Directions for this task. Only the tail of the listing is wanted: the line containing "You are a computer-use" and all after it, repeated exactly, pictures omitted.
[Source data Boundary: Start]
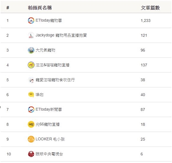
Task: Click the Jackydoge page avatar icon
Action: (31, 35)
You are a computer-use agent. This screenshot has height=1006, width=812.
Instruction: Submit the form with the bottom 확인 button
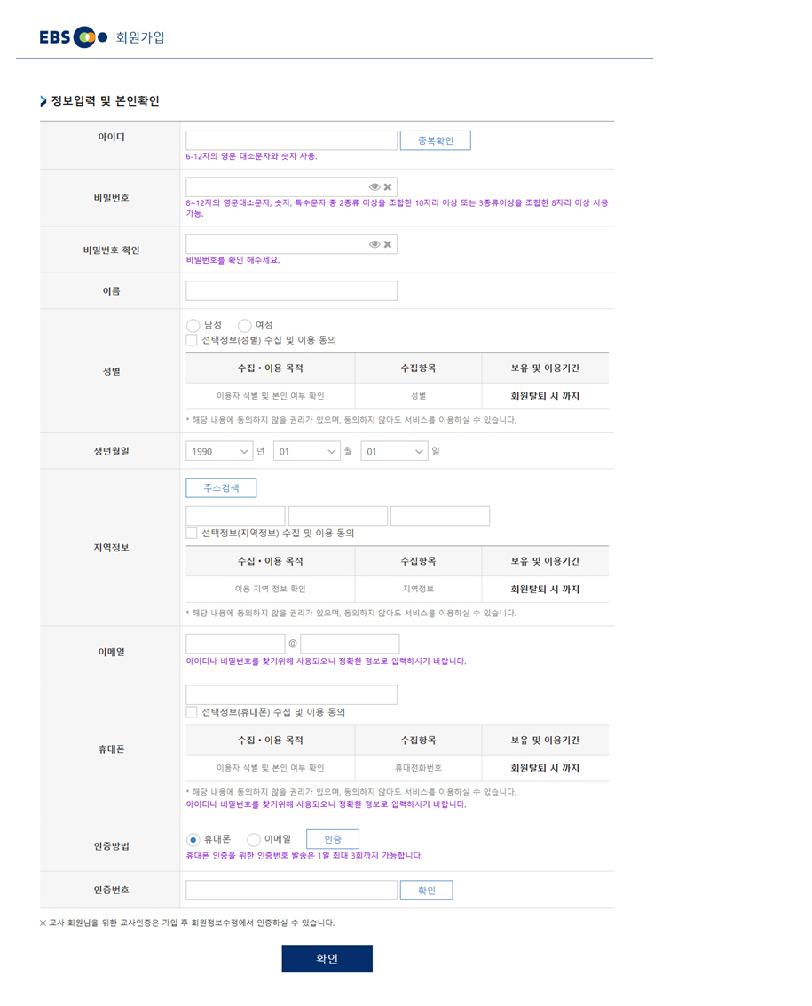pos(327,958)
[Source data Boundary: End]
Task solution.
You are a computer-use agent. This screenshot has height=1006, width=812.
Instruction: Submit the form with the bottom 확인 button
pos(327,958)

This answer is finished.